Release of dopamine from human neocortex nerve terminals evoked by different stimuli involving extra- and intraterminal calcium

1 The release of [H-3]-dopamine ([H-3]-DA) from human neocortex nerve terminals was studied in synaptosomes prepared from brain specimens removed in neurosurgery and exposed during superfusion to different releasing stimuli. 2 Treatment with 15 mM KCl, 100 mu M 4-aminopyridine, 1 mu M ionomycin or 30 mM caffeine elicited almost identical overflows of tritium. Removal of external Ca2+ ions abolished the overflow evoked by K+ or ionomycin and largely prevented that caused by 4-aminopyridine; the overflow evoked by caffeine was completely independent of external Ca2+. 3 Exposure of synaptosomes to 25 mu M of the broad spectrum calcium channel blocker CdCl2 strongly inhibited the 4-aminopyridine-induced tritium overflow while that evoked by ionomycin remained unaffected. 4 The Ca2+ chelator, 1,2-bis-(2-aminophenoxy)ethane-N,N, N',N' tetrancetic acid (BAPTA), reduced significantly the K+- and the caffeine-induced tritium overflow.
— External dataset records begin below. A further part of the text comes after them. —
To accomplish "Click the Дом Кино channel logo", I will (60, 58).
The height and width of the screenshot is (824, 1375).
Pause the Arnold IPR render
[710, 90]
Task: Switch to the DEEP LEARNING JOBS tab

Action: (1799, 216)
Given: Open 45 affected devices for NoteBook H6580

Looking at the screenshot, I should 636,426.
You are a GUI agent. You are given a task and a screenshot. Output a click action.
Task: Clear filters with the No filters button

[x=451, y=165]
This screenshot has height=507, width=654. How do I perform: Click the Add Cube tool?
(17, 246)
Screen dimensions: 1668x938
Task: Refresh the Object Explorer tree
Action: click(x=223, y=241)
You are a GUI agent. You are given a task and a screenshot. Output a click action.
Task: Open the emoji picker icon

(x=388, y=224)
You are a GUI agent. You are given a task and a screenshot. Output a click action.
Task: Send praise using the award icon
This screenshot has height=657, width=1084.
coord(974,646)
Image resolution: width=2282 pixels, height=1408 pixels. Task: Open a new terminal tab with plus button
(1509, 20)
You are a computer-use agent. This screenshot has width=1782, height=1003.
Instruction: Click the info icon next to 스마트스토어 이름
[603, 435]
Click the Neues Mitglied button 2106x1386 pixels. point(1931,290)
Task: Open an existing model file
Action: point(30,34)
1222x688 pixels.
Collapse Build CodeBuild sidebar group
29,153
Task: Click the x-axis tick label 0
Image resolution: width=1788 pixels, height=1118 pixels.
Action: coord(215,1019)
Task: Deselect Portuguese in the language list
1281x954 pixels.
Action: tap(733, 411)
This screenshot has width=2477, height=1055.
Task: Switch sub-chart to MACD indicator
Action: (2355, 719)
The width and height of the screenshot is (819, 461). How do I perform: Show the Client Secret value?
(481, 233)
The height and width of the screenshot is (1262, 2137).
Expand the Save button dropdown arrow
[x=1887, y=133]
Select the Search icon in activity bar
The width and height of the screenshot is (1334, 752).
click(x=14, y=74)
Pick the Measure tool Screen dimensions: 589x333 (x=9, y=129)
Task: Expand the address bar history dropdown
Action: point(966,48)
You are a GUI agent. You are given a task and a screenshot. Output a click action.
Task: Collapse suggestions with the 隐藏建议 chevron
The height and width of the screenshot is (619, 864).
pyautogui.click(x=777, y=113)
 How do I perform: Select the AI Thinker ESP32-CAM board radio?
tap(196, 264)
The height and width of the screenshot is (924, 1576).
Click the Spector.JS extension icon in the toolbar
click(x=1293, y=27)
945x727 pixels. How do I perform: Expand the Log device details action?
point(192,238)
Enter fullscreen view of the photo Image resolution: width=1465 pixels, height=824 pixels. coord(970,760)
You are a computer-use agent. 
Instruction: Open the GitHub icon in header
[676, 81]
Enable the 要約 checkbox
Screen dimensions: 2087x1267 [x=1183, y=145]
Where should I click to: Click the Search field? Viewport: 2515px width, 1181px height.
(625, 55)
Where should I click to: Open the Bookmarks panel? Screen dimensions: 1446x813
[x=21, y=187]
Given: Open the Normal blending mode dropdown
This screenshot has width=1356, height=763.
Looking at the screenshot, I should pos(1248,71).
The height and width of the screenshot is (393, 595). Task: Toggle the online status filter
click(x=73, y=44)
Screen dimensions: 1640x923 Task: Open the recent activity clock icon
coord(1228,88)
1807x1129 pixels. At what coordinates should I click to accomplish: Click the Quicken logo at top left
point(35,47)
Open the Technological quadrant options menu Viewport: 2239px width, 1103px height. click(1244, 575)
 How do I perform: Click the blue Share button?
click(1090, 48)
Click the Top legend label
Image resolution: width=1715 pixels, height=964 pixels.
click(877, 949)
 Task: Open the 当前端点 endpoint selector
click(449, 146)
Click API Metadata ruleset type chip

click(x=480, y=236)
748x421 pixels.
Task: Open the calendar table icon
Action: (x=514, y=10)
The effect of caffeine was attenuated by exposure to the ryanodine receptor blocker dantrolene or when the membrane-impermeant inositol trisphosphate receptor antagonist, heparin, was entrapped into synaptosomes; the combined treatment with dantrolene and heparin abolished the release elicited by caffeine. 5 Tetanus toxin, entrapped into human neocortex synaptosomes to avoid prolonged incubation, inhibited in a concentration-dependent manner the K+- or the 4-aminopyridine-evoked tritium overflow; in contrast, the release stimulated by ionomycin and by caffeine were both totally insensitive to the same concentrations of tetanus toxin. Western blot analysis showed about 50% reduction of the content of the vesicular protein, synaptobrevin, in synaptosomes poisoned with tetanus toxin. 6 In conclusion, the release of dopamine from human neocortex nerve terminals can be triggered by Ca2+ ions originating from various sources. It seems that stimuli not leading to activation of voltage-sensitive Ca2+ channels elicit Ca2+-dependent, probably exocytotic, release that is insensitive to tetanus toxin.